On this day in 1927, Babasaheb Dr B.R. Ambedkar led a peaceful satyagraha by drinking water from Chavdar/Chowdar tank in Mahad, Maharashtra along with thousands of his followers in an act of resistance against the caste Hindus who refused to allow Dalits (then referred to as untouchables) to drink water from same water bodies as them.
March 20 is now observed as Social Empowerment Day in India.
Mahad, now in the Raigad district of Maharashtra is historically significant as an ancient port city and also for being a part of Chatrapati Shivaji’s capital, Raigad fort. The place achieved further importance after Babasaheb’s revolutionary act of defiance following the caste Hindus refusal to implement the Bole Resolution.
In 1923, a resolution moved by C.K. Bole in the Bombay Legislative Council sought to allow all the untouchable classes to use public watering places, wells and dharamshalas that were maintained through public funds. The Bombay government adopted the resolution and it was confirmed by several local bodies, including the Mahad City Council. However, the caste Hindus of the region did not let Dalits exercise their right to drink water from public water bodies.
The decade of the 1920s is considered to be an extremely significant part of Babasaheb’s journey towards achieving social justice. He began presiding over events by several local organizations of the depressed classes in smaller towns in Maharashtra. On March 19, 1927, Babasaheb attended a two-day conference organized by the depressed classes of the Kolaba district (now Raigad) at a pandal named after a local deity ‘Veereshwar’. It is said that the organizers personally reached out to large numbers of people and explained the significance of the event.
As a result, 2500 attendees from across Maharashtra and Gujarat were present at the event. It was decided at the conference that the delegates would march in a procession to the Chavdar tank and drink water from it.
On March 20, Babahsaheb led the march to the Chavdar tank along with the thousands of attendees and drank water from it. This was followed by rumours that the attendees were trying to enter the local Veereshwar temple. Many of the delegates were attacked by the upper caste Hindus while they were travelling back to their villages and some after they had returned.
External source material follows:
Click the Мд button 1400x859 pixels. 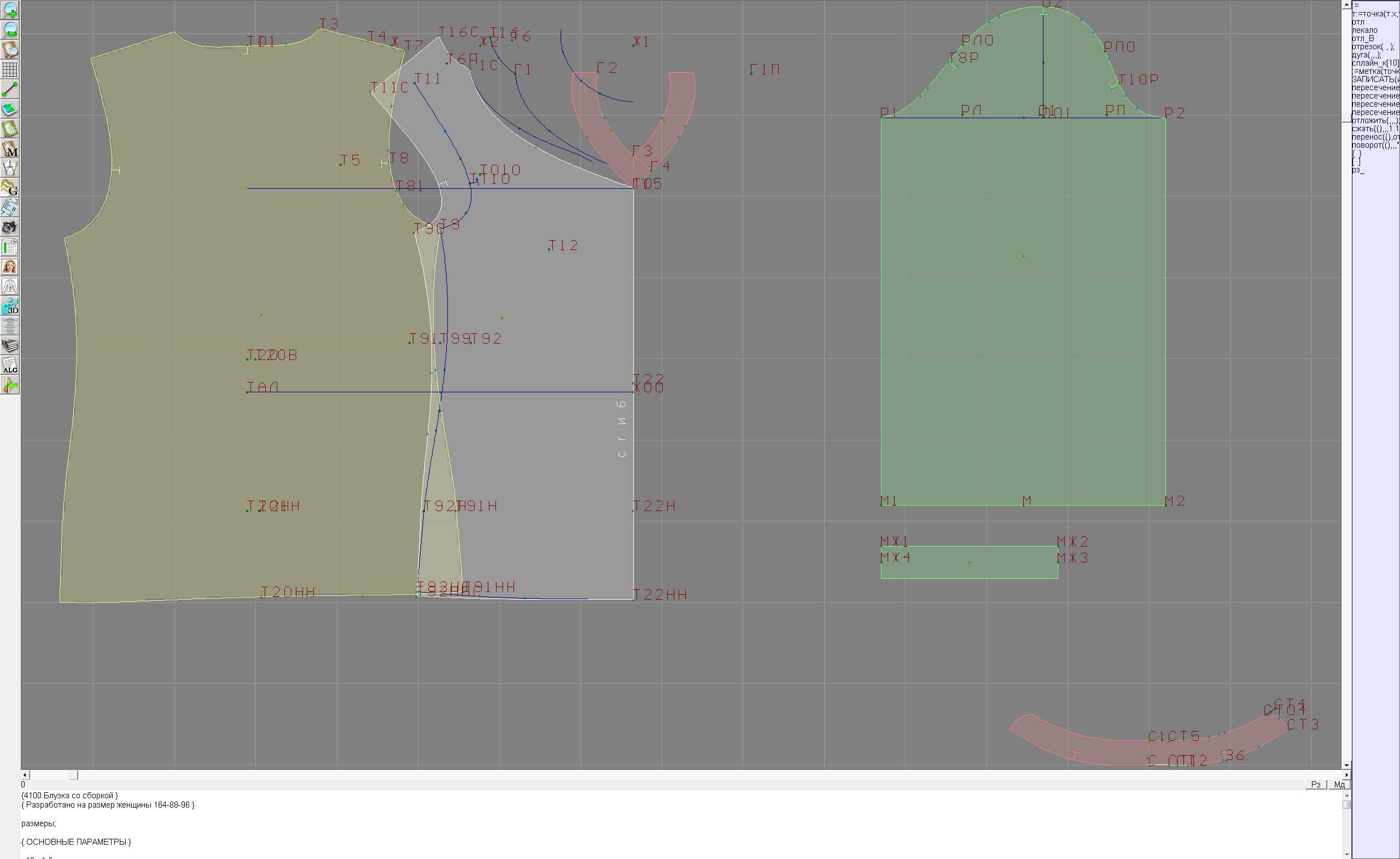(x=1339, y=785)
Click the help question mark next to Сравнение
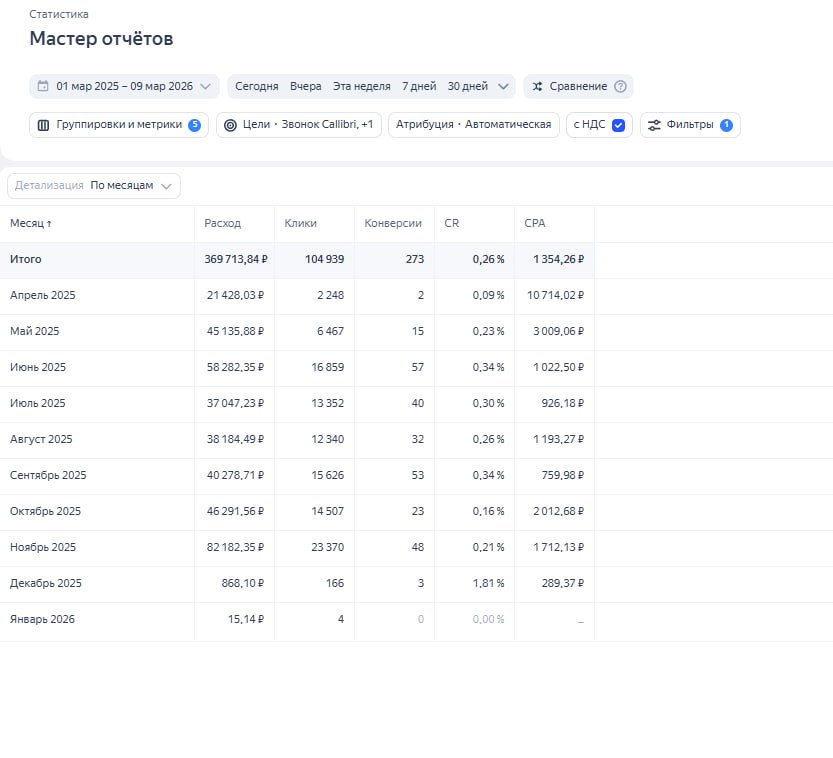The height and width of the screenshot is (758, 833). pyautogui.click(x=620, y=87)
A civil case was filed against Babasaheb by the caste Hindus citing that the tank was their private property. They also made plans to “purify” the tank by using cow dung and cow urine.
But Babasaheb and his followers did not back down. Another conference was planned from December 26-27 as part of the satyagraha. Although the Civil Court of Mahad passed an injunction against Babasaheb and his followers from going to the Chavdar tank, he was allowed to address the conference. On 25 December, copies of Manusmriti, the Hindu code of law were burned in protest. 25 December day is now observed as Manusmriti Dahan Diwas.
94 years down the line, the social evil of caste continues to destroy the lives of millions of Indians of oppressed castes, Dalits in particular. Harrowing incidents of Dalit men and women being beaten, harassed or murdered for only accessing water bodies are more common than we think.
Mahad Satyagraha was a landmark movement in the fight against untouchability and the struggle to reclaim public places for Dalits in India. On this social empowerment day, it is important to look back at the significance of Babasaheb’s rebellious act and how it kicked off struggles for social justice across the country as it is relevant now more than ever.